## Stated goal 1
In the device tree post, which development boards are said to have the only existing Exynos5420-based device trees?
## Stated goal 2
Repeat the part of the device tree post starting at "I am no programming" and ending at "listed in /arch/arm/mach-exynos/include/mach/map.h.".

## Page
----

Source/changelog: here
Feel free to fork this if you wish to help with development, just make sure to notify me if you do.
Original post:
Hi guys,
As some of you may know, the Linux kernel for ARM has long migrated from the use of board files to the use of device tree blobs for providing hardware descriptions to the kernel. Still, Samsung seems to insist on relying on all this unnecessary junk code instead of migrating to the use of device trees for their Exynos devices. Currently, the only Exynos5420-based device trees in existance are for development boards such as the Arndale Octa and the SMDK5420. No device tree exists for the UNIVERSAL5420 board and its variants which are found in the Galaxy Note and Tab series. So, I decided to write one.
I am no programming expert but seeing as the device tree syntax is not that complex, I thought, how hard can it be? The hardest part is basically combing through all the board files and searching for whatever stands up as being relevant in the device tree format as well as figuring out the correct unit-addresses, most of which seem to be listed in /arch/arm/mach-exynos/include/mach/map.h.

----

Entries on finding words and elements
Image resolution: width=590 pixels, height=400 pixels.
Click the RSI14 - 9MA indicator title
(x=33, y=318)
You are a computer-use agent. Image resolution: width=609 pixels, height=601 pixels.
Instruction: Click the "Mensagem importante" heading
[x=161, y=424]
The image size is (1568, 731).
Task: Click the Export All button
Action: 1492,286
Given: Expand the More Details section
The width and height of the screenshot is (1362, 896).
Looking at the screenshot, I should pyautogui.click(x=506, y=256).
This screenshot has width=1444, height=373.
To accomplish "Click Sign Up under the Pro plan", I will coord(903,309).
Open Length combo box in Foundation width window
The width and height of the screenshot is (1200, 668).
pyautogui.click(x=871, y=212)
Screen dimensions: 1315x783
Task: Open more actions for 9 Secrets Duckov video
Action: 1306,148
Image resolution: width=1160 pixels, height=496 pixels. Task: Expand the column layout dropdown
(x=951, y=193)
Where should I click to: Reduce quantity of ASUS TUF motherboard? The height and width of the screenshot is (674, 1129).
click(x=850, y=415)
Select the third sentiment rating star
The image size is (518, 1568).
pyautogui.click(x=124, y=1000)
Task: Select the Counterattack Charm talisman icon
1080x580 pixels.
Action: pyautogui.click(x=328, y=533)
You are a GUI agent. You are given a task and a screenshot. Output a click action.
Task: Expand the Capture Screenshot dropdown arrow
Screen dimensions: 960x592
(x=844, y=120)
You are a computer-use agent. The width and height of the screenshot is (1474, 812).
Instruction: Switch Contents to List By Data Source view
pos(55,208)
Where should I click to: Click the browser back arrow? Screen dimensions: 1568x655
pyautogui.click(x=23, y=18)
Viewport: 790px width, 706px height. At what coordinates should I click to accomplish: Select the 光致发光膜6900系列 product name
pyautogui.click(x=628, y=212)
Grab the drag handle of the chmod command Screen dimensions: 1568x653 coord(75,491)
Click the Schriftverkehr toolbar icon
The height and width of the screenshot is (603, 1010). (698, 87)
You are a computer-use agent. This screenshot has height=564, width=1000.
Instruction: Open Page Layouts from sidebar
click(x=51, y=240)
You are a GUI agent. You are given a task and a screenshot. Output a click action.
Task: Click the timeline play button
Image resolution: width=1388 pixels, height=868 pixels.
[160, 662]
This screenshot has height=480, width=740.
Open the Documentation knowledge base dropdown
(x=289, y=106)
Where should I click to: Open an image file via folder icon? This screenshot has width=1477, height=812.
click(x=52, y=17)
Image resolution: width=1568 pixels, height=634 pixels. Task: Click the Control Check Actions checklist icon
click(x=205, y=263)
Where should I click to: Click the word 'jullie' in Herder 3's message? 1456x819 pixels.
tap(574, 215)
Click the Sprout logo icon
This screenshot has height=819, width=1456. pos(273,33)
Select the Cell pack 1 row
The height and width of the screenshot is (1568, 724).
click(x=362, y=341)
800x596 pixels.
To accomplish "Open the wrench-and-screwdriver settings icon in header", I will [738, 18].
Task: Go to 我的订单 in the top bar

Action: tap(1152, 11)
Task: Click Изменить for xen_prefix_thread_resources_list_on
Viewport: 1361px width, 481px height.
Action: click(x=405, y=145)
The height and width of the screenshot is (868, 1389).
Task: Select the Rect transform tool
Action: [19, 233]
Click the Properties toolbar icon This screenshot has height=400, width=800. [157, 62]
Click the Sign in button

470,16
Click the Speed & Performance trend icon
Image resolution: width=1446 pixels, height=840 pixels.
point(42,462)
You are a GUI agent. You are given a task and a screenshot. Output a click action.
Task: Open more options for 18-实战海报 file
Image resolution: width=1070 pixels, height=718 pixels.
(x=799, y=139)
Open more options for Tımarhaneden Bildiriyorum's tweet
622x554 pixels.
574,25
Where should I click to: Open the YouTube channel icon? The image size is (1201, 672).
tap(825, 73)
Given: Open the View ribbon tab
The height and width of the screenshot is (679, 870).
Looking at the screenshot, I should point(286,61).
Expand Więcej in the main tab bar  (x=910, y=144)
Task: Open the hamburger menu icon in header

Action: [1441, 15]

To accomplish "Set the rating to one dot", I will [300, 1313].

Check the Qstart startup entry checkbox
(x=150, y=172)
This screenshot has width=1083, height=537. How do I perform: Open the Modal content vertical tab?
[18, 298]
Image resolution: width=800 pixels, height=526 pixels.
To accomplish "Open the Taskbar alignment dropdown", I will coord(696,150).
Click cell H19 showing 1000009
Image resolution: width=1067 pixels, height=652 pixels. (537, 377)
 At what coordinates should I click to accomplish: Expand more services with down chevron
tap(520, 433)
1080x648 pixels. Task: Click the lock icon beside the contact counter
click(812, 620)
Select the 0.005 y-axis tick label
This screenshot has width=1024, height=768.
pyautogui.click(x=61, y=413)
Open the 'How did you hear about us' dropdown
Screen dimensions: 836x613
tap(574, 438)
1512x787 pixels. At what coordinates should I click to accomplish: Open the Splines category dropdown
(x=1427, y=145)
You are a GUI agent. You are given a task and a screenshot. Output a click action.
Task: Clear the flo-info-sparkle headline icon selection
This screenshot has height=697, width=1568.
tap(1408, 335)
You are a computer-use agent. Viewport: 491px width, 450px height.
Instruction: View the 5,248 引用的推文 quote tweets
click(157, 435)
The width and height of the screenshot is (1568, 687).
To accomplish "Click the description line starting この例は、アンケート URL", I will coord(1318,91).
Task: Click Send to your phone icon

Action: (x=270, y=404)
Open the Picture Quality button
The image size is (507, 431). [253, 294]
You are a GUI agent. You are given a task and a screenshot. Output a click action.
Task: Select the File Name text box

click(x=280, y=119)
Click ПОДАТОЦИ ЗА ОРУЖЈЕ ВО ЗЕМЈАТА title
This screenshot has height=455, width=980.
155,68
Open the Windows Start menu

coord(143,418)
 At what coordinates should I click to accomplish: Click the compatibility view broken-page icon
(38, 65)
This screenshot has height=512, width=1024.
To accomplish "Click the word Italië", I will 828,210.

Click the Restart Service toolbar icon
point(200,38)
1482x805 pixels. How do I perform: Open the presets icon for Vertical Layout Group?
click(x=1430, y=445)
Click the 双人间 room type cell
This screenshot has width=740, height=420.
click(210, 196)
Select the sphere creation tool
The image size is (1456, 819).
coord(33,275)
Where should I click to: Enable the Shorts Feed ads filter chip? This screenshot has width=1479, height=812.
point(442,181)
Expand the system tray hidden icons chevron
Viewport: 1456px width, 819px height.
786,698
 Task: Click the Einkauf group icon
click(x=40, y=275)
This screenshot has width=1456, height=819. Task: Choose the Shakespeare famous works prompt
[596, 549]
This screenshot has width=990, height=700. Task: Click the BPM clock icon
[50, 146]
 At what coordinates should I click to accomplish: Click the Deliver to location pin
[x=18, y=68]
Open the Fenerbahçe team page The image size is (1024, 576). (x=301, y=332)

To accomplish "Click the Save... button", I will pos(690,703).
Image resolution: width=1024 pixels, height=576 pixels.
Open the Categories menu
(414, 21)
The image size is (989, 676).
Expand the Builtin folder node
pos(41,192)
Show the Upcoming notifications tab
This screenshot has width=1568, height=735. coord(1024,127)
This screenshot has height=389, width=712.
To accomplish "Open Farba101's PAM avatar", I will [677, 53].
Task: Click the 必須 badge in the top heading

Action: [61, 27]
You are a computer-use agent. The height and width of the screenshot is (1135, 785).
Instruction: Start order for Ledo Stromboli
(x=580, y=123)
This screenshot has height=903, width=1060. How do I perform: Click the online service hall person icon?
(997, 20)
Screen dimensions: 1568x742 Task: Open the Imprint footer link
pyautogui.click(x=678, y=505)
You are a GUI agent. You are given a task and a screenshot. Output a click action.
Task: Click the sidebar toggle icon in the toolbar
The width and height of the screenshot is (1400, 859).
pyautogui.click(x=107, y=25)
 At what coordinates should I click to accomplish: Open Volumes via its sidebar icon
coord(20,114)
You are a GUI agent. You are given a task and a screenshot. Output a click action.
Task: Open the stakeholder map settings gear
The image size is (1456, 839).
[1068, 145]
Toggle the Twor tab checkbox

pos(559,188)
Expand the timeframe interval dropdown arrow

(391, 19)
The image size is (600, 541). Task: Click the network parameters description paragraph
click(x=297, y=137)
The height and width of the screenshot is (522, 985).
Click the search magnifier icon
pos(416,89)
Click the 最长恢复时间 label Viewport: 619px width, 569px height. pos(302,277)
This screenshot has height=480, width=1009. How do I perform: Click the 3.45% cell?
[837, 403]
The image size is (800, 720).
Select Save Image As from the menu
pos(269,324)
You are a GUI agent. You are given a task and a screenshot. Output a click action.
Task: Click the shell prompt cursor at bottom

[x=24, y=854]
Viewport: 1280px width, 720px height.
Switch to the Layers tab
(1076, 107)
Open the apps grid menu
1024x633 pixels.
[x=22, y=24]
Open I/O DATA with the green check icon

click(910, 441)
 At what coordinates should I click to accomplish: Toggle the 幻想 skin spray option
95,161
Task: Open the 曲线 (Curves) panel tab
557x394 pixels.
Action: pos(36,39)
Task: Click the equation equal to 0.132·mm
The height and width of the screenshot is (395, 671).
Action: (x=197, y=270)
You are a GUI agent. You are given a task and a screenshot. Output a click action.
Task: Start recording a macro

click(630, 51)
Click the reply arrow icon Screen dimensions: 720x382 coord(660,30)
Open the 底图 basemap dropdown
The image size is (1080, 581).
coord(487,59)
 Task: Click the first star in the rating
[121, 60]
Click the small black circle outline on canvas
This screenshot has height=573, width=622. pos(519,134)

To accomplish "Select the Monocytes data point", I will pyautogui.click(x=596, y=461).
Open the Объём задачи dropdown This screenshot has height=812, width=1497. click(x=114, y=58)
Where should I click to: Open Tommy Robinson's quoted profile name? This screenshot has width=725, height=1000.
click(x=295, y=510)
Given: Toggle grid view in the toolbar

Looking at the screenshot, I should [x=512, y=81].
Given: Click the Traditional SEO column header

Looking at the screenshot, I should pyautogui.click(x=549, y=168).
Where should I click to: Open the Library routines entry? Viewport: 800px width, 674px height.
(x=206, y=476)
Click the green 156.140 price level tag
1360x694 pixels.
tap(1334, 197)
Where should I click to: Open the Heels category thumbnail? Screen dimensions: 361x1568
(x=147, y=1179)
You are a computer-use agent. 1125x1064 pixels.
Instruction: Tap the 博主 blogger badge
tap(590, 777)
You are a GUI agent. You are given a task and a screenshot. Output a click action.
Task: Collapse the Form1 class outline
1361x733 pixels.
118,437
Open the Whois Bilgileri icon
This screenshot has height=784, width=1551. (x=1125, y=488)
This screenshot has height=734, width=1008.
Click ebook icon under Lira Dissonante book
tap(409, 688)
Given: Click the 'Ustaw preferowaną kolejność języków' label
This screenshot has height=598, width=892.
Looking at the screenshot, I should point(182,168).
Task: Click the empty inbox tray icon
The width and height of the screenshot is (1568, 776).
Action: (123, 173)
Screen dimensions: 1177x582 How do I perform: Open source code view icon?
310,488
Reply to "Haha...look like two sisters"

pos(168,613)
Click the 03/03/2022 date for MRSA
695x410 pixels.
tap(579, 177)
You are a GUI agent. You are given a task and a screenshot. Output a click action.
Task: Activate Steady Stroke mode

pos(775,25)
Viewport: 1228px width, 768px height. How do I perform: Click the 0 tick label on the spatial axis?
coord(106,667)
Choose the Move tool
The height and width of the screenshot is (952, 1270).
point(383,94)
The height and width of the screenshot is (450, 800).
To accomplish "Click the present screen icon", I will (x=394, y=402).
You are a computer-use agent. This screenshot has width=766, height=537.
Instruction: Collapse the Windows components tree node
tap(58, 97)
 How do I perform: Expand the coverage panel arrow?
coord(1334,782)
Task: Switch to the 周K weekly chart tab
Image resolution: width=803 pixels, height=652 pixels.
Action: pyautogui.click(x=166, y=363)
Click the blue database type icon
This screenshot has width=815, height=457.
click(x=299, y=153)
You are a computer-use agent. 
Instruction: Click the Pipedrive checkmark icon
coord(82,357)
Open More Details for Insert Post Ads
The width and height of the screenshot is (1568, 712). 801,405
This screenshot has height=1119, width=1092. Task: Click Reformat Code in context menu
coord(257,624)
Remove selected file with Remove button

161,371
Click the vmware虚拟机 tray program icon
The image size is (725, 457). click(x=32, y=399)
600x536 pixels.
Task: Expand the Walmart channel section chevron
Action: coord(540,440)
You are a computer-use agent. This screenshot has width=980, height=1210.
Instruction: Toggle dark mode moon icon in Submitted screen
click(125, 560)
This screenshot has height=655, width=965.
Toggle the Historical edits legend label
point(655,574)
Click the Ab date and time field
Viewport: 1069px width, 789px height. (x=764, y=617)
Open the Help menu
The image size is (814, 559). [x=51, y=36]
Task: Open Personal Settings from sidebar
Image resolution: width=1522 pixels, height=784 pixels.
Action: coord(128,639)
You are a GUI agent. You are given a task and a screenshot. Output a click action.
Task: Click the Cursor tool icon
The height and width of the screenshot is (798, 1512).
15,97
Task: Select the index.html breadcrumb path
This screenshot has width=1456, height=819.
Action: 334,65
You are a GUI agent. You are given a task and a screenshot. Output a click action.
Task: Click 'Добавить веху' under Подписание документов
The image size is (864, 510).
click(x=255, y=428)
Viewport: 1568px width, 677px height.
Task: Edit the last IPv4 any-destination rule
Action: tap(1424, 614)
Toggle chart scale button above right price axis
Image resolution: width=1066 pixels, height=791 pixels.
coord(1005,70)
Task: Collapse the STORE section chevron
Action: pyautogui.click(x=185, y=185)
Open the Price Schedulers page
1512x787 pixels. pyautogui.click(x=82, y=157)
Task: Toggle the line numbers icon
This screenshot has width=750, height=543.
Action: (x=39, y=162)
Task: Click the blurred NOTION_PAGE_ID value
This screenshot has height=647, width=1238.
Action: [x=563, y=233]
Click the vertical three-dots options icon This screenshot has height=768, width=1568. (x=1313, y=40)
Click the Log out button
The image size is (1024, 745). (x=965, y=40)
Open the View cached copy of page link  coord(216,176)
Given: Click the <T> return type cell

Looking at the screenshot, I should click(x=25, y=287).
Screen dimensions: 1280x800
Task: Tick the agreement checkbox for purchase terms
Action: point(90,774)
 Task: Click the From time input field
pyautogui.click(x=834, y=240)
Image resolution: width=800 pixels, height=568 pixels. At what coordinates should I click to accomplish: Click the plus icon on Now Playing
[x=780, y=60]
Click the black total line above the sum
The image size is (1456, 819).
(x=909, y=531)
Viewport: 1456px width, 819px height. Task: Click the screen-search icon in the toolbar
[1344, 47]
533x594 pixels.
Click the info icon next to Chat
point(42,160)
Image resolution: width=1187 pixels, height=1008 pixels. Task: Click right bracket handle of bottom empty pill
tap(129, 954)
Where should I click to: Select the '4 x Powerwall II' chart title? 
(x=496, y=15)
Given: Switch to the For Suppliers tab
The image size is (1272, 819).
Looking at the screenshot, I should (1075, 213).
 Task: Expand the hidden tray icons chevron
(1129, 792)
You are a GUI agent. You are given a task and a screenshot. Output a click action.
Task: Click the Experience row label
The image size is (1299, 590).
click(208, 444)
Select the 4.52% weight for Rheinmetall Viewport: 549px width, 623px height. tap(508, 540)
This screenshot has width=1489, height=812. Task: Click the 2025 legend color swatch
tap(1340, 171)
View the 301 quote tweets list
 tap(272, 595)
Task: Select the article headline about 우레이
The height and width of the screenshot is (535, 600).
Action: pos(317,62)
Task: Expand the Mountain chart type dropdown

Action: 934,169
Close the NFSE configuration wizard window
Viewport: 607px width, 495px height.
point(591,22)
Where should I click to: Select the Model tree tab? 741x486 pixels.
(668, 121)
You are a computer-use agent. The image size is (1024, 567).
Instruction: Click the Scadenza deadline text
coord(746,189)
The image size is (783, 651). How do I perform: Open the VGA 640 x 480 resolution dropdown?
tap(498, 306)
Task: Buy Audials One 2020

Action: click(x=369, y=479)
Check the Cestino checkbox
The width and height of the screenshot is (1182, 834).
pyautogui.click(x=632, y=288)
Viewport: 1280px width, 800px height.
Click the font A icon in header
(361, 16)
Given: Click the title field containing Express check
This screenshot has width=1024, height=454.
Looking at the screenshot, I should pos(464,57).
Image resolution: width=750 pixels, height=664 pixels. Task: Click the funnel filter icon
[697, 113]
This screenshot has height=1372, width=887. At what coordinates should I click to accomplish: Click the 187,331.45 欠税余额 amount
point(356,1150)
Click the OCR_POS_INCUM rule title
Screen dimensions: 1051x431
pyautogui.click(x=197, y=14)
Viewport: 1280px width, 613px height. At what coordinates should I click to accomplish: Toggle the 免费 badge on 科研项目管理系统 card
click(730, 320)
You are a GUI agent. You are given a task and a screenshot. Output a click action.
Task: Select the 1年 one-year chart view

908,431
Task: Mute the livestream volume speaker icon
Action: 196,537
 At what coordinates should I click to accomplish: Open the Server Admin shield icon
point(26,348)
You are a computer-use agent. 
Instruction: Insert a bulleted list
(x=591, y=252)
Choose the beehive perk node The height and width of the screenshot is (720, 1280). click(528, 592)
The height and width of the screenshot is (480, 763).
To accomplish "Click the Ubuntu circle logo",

----

## Final result 1
The Arndale Octa and the SMDK5420.

## Final result 2
I am no programming expert but seeing as the device tree syntax is not that complex, I thought, how hard can it be? The hardest part is basically combing through all the board files and searching for whatever stands up as being relevant in the device tree format as well as figuring out the correct unit-addresses, most of which seem to be listed in /arch/arm/mach-exynos/include/mach/map.h.